“La cultura rallenta la guerra quanto un lanciarazzi un carro armato”

Riportiamo il testo integrale dell’orazione ufficiale letta dallo scrittore piacentino Matteo Corradini il 18 aprile alla commemorazione della battaglia di Monticello, ai piedi del monumento del Valoroso.

Quando mi è stato chiesto di dire due parole in questo giorno, ho accettato quasi d’istinto. Le domande importanti sono venute appena dopo: cosa dirò, cosa farò, quanto c’entrerò. E a nessuna inizialmente riuscivo a dare una risposta, se non negativa. Vi metto a parte di questi pensieri personali perché in vita mia non mi è mai capitato di imbracciare un fucile, o di usare un’arma. Non ho solo paura delle armi: sento di provare nei loro confronti un sentimento profondo di giudizio, una sorta di ribrezzo. E quel sentimento è tornato a galla subito dopo aver riagganciato il telefono, quando l’ANPI di Piacenza mi ha cercato. Cosa c’entro io, inerme e con la mia storia, con l’anniversario di una battaglia?
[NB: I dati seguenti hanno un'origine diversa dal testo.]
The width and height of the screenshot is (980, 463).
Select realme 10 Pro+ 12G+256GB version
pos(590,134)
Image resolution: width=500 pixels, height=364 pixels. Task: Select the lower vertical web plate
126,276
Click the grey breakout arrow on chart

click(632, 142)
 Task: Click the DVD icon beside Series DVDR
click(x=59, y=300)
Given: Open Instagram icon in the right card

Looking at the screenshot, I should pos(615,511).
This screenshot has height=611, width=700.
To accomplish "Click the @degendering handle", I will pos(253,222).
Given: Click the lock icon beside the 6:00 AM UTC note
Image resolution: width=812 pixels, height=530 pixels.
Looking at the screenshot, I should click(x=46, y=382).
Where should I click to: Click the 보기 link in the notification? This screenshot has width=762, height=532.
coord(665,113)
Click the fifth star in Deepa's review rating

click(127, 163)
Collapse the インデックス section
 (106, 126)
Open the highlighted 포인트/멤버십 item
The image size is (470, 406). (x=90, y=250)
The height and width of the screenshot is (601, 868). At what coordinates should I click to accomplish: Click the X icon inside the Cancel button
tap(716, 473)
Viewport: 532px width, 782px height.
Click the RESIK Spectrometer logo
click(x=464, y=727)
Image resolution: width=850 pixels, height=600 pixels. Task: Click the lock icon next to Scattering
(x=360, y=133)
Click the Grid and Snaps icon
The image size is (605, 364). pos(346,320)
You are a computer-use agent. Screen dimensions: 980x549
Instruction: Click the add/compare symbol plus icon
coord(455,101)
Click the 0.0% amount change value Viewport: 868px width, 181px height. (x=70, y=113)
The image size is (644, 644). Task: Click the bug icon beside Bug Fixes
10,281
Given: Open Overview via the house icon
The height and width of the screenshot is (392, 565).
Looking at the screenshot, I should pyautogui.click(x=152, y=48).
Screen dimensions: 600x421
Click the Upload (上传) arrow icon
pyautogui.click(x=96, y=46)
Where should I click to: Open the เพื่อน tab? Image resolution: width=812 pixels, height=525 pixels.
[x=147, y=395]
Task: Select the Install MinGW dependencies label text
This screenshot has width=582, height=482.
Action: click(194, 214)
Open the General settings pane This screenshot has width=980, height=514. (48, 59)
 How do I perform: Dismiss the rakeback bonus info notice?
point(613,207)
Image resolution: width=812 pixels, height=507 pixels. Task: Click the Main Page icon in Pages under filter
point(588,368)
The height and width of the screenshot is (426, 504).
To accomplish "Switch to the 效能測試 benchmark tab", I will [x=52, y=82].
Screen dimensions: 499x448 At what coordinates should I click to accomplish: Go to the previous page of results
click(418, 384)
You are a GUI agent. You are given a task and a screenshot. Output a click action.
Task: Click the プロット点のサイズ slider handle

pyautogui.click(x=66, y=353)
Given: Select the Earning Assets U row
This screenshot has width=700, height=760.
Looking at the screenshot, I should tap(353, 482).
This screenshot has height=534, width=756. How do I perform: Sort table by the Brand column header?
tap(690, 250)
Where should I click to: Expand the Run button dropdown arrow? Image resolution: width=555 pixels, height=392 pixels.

Posso riflettere sul passato ma non riesco a riflettermi nel passato. Le immagini riflesse hanno tutte il medesimo problema: quando guardiamo uno specchio, quello specchio inchiodato all’armadio di casa o quello con l’aureola di lucine nel camerino di un teatro o più di sfuggita quello scuro del finestrino di una macchina parcheggiata o della vetrina spenta di un negozio, lo facciamo sempre volontariamente. Ci prepariamo. Sappiamo che dopo pochi istanti vedremo noi stessi riflessi, e il solo pensiero ci spinge a prepararci, ad assumere una posa, la migliore che ci riesce, ci spinge a vederci come speriamo di vederci.
Quando accade, quando ci specchiamo, accade perché già abbiamo assunto quell’espressione che ci piace vedere. Ci prepariamo all’osservazione di noi stessi, e così facendo in fondo la evitiamo, aggiriamo la profondità per fermarci alla superficie. Ho la sensazione che una parte di ciò che scegliamo sia una sorta di riflesso superficiale di quel che vorremmo essere. Una parte di ciò che andiamo a cercare, serve in fondo a restituirci una immagine rassicurante di noi stessi. Anche quando facciamo memoria è così. Cerchiamo ciò che siamo in quella parte di passato che più ci somiglia, o che più combacia con un’idea superficiale e meno spaventosa di noi stessi.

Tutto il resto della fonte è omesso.